#### WHAT IS EXPECTED
Can you copy out each of the entries below word for word, leaving out the pictures?

#### RECORDS TO USE
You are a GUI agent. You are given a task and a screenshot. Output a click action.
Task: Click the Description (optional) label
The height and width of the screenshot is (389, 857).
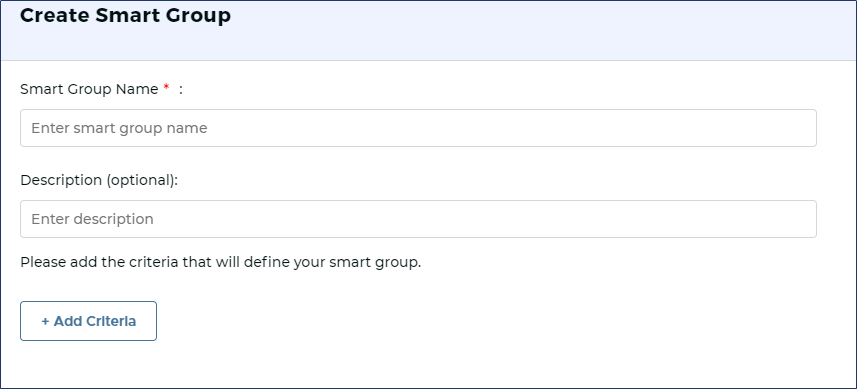pyautogui.click(x=99, y=180)
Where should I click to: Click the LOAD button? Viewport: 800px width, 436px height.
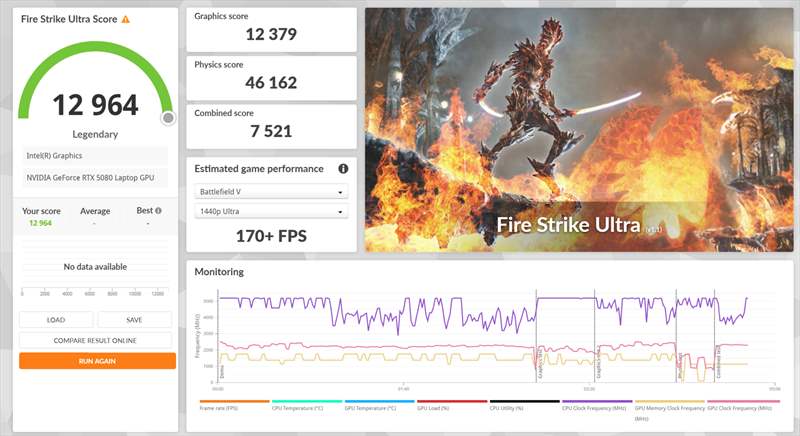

#### OUTPUT OF THE EXERCISE
You are a GUI agent. You are given a task and a screenshot. Output a click action.
Task: Click the Description (optional) label
The height and width of the screenshot is (389, 857).
pyautogui.click(x=99, y=180)
Where should I click to: Click the LOAD button? Viewport: 800px width, 436px height.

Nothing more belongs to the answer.